REASON: Has this led to the imbalance between urban growth and suburban growththe so-called crowding in the cities as opposed to the wide expanses in the suburbs?

SIEGAN:, Yes. I would say it has to. Because what this has meant is restriction upon development in the suburbs and we've learned that when the suburbs restrict a unit they not only affect the suburbs but they affect other areas. The filtering process is involved. We now know from a survey that's been made by the University of Michigan that the filtering process works quite well, and filtering means this: When one unit is built in a suburb of Chicago someone has to move into that from some other place and the latter in turn vacates his unit, and so on. The University of Michigan study indicated that these moves went all the way to the inner city. That when a rich fellow got an apartment in the suburbs, the fact that he got an apartment helped someone in the inner city. So you have something that isn't isolated. This effect is quite diverse. It goes throughout the housing market of which the suburb is part. Specifically survey found that for every new unit that was built approximately three and one-half moves resulted.

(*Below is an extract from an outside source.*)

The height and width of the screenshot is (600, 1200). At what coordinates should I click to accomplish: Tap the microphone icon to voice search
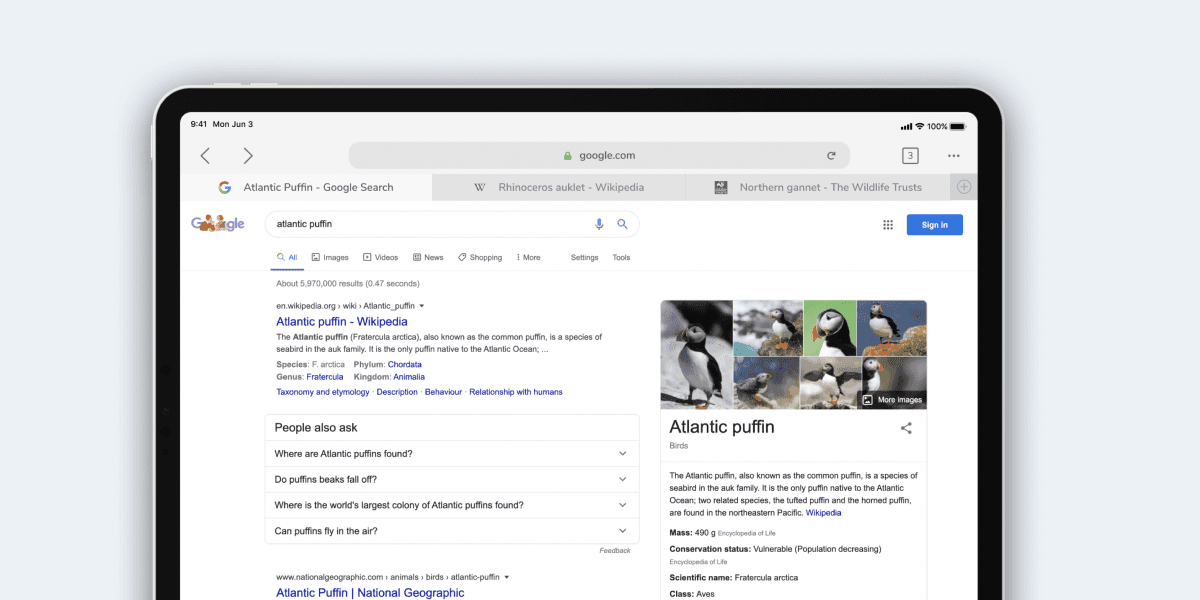[x=598, y=224]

That included the move into the new unit, as well as two and one-half moves down the line. They also found that more than one-third of the people who moved were in the moderate and low income categories. And these are the categoriesthe moderate and low income categories, where we're spending millions of dollars on presently to try and better their housing conditions. Their conditions can be considerably helped simply by allowing the market to function, by having people go out and produce housing. And we may be doing more good for people at the lower end of the economic spectrum by building that unit in the suburbs than can be done by actually building subsidized housing for those people.

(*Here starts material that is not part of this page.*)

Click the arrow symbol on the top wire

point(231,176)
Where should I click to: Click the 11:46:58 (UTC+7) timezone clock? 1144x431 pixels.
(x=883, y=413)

Now for very wealthy people it really doesn't make much difference if you keep out gas stations or you keep out supermarkets, because they can travel the fifteen miles or the ten miles to get to these places, and they would just as soon prefer it that way. But for people with lower income it's quite desirable to have shopping very close, especially if your car doesn't function that well, if the cost of gas is important, if there is only one car for the family. The great tendency of the suburbs is to keep out many convenience facilities. Franchises, you may see a great deal of but there are certain suburbs where you'll see very very little of them.

REASON: What about the fears that both people in the suburbs and the cities have, that they don't want to live next to a factory?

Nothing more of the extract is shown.